До дома мы добирались окольными путями, поддерживая друг друга. Мастер Вздыня висел на худосочном мне, одной рукой облапив за шею, а другой время от времени тыча в бок. Приходилось прилагать немалые усилия, чтобы просто удержаться на ногах и двигаться в заданном направлении. Тем более что палач с каждым шагом вздыхал и стонал все протяжнее и жалостливее, а потом начал всхлипывать мне в макушку.
– Т-ты… Згашик, – ну вот, слезы пошли, – т-ты – гер-рой… Ты м-ня спаа-ас… А я т-тя… я т-тя счас… Гад я! Гад и подонок! Вот! Жалкая, ничтожная личность! Ударь меня! Не жалей! Т-ты ж – герой, а я т-тя счас…
– Тихо-тихо. – Я несколько раз пнул мастера Вздыню, чтобы тот не наваливался всей массой. – Сейчас придем…
– Т-ты герой! – продолжал всхлипывать палач. – Ты мне жизнь спас! А я тебя счас… в тюрьму! Ты сегодня стольким людям жизнь спас! А я тебя – в тюрьму, как… как… Давай споем, а?
От пор-рога три дороги
Идут на три стороны-ы-ы… —
Подтягивай давай!
– Ага…
Не идут по полю ноги —
До колен сползли штаны!
Часовые на воротах проводили нас взглядами, в которых читалась плохо скрываемая зависть. В отличие от палача, они-то за свое пиво вынуждены были платить.
Глава 21
Я сидел на постели и, одним глазом рассматривая лубки[20]20
Лубки – здесь ярко раскрашенные картинки на бересте, сопровождающиеся стихами-пояснениями. Как правило, на них изображают сказочные сюжеты.
[Закрыть], разминал пальцы.
Руки для любого мага – рабочий инструмент. В руках держат оружие, от точности и силы удара зависит, войдет ли осиновый колышек точно в солнечное сплетение упыря, с первого ли раза удастся прикончить жертву. Большинство заклинаний сопровождается концентрационными пассами или срабатывает только после того, как вы сделаете определенный жест (иногда довольно неприличный). Я уж молчу про то, что эликсиры и настойки тоже часто изготавливают вручную. Так что в Колледже нам с первого курса задавали многочисленные упражнения именно на развитие кистей рук, их силы и гибкости.

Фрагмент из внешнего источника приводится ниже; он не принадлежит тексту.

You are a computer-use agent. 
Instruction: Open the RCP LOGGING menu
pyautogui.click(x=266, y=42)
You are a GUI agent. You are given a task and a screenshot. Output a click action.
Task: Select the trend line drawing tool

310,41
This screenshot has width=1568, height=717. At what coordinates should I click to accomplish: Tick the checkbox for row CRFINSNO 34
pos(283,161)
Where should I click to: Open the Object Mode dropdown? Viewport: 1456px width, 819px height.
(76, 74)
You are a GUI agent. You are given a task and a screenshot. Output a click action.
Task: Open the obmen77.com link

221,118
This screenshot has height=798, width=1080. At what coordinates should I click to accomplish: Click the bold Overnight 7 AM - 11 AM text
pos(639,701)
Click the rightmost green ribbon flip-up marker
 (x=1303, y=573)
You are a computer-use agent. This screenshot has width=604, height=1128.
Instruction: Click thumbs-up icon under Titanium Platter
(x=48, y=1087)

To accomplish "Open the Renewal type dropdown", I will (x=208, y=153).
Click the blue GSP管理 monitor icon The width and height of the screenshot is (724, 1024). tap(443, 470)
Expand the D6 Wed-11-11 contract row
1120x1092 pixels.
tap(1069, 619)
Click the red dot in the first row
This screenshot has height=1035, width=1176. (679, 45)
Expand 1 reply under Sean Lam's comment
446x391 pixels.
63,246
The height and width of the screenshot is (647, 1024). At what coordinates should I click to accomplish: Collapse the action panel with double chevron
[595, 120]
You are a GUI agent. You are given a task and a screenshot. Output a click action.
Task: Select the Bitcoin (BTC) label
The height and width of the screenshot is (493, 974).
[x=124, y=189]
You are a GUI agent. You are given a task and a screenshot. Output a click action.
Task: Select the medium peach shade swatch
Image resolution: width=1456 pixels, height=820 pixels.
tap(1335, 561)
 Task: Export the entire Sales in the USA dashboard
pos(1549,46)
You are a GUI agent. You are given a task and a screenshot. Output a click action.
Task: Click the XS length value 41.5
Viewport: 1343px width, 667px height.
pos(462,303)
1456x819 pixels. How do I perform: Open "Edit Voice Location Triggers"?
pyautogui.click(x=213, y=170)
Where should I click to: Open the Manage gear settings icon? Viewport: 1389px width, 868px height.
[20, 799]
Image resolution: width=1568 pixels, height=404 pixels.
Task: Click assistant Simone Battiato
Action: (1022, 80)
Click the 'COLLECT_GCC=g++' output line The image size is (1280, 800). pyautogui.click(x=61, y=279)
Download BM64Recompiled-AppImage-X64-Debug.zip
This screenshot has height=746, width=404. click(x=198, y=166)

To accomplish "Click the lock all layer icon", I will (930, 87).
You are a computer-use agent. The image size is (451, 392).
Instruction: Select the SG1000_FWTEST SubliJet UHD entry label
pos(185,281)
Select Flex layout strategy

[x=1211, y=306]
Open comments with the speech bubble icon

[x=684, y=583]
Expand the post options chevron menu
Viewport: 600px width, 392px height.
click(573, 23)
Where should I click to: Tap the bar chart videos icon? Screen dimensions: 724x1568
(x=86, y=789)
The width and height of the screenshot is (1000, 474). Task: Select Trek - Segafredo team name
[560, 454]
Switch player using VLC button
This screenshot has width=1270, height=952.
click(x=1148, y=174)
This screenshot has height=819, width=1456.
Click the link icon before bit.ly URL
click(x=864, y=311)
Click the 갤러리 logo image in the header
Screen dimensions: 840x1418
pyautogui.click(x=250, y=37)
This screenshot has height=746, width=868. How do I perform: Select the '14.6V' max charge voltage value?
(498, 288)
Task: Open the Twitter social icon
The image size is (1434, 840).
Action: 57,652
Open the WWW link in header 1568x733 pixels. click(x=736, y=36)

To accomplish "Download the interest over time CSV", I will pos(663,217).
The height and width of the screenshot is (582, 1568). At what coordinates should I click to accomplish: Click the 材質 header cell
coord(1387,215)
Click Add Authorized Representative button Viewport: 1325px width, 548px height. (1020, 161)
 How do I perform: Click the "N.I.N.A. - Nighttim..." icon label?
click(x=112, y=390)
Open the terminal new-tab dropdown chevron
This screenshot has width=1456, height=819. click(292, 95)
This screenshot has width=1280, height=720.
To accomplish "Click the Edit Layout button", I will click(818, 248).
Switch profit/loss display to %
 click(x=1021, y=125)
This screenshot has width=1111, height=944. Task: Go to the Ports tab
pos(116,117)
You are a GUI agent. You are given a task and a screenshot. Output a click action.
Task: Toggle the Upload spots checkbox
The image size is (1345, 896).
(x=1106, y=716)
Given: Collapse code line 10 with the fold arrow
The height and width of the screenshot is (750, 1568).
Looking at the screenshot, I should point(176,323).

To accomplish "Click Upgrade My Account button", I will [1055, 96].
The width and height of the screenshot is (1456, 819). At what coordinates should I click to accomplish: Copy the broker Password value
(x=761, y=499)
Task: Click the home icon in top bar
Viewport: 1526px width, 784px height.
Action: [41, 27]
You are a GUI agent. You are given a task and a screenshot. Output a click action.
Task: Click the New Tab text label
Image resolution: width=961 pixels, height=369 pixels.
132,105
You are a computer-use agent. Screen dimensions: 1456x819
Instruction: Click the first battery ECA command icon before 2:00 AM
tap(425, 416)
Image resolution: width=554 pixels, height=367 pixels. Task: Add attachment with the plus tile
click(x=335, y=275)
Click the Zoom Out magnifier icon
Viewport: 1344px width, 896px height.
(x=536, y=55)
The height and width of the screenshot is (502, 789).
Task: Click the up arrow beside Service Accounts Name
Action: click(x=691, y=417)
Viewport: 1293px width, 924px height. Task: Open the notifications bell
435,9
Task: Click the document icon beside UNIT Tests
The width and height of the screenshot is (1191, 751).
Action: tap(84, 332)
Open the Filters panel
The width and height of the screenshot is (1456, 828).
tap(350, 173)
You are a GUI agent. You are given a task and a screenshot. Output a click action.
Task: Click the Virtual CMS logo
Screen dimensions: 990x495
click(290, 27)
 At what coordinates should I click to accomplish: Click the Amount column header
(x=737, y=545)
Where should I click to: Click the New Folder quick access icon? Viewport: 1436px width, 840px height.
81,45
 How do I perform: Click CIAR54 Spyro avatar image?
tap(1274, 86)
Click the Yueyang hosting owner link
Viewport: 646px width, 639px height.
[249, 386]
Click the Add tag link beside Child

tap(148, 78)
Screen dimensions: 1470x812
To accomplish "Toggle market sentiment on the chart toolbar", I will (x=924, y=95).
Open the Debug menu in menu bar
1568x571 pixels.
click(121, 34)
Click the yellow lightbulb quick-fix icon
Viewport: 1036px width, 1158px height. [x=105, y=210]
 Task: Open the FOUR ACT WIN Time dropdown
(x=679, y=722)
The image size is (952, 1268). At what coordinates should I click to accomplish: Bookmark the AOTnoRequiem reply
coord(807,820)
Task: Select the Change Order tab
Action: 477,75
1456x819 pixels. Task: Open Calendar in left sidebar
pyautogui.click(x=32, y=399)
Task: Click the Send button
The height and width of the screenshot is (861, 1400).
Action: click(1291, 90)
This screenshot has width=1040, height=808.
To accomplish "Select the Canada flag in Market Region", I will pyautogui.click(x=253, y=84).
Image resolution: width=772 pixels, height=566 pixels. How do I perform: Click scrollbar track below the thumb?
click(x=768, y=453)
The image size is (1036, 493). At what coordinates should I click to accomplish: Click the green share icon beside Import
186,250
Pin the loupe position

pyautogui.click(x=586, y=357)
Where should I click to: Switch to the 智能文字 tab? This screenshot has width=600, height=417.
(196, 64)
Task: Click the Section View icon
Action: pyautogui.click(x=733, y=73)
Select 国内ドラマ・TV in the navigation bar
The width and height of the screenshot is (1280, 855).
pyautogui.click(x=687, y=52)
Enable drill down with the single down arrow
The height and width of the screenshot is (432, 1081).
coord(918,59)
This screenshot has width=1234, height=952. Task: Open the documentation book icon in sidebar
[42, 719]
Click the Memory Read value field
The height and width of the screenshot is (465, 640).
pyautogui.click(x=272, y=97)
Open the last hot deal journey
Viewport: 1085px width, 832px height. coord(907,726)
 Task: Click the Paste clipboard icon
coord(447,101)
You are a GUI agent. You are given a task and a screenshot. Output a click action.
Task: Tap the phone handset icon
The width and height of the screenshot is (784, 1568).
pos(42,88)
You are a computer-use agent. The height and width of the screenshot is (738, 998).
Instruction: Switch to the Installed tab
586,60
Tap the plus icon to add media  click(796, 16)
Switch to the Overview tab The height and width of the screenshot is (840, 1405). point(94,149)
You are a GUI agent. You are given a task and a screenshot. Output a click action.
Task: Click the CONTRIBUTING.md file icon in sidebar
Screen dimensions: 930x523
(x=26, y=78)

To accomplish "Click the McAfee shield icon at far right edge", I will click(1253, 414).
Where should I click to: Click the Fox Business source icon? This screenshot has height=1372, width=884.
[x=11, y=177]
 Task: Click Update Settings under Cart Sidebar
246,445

Некоторое время назад стражники случайно или нарочно переломали мне пальцы. Инквизитор их вылечил, но теперь я с удвоенной энергией занимался гимнастикой. Руки стали мне намного дороже, и большую часть времени приходилось посвящать их разминке. К тому же в камере все равно заняться больше нечем – только гимнастикой. Хорошо вот мастер Вздыня притащил несколько лубков – подозреваю, что их ему дали на торгу вместо сдачи.
После похода палача по торжищу от пяти злотых у меня остался всего один и несколько медяшек. Сильно подозреваю, что почти все серебро мастер Вздыня просто-напросто прикарманил, но новая льняная рубашка, теплый плащ, сапоги, две пары портянок, шапка, хороший нож в новеньких ножнах и кошель для мелочи сами по себе дороги. Так что лишние траты можно было простить.
Скрип засова на двери заставил встрепенуться, сунуть берестяные картинки под подушку (тоже «новое приобретение») и изобразить на лице мировую скорбь отбывающего пожизненный срок заключенного. Но мое лицедейство пропало втуне – на пороге возник палач. Он смотрел в пол, мял в руках шапку и изображал из себя раскаяние.
«Ну вот оно! – Сердце застыло, и пришлось даже прижать руку к груди, проверяя, на месте ли оно. – Начальнику тюрьмы стало известно о нашем ночном «подвиге»! Палачу-то ничего не будет – профессия непрестижная, замену найти нереально. А вот я огребу неприятностей по полной…»
– Ну? – выдохнул я, когда молчать было уже дальше невозможно.
– Ты… вы… это… ну… Еще заработать хочешь?
– Спрашиваешь! – Я вскочил, зашарил вокруг руками, торопливо собираясь. – С этого надо было начинать! Когда выходим?
– Погодь-погодь! Ночью пойдем, как в тот раз…
– Ага. – Я сел обратно, несколько раз с силой сжал и разжал кулаки, сбрасывая напряжение. – А в чем проблема на этот раз?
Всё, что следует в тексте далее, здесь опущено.